◆ **How to complete this task**:
Please restate exactly the lines of the data below, beginning with the line containing "January 2025 (56, 2333)" and ending with the last line.

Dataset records

----------------------------------------

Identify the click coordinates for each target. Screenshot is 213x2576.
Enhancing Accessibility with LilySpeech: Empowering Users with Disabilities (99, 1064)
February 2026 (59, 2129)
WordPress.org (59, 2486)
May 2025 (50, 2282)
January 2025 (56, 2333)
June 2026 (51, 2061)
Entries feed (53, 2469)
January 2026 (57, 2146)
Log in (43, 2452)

----------------------------------------

◆ **Written answer**:
January 2025 (56, 2333)
June 2026 (51, 2061)
Entries feed (53, 2469)
January 2026 (57, 2146)
Log in (43, 2452)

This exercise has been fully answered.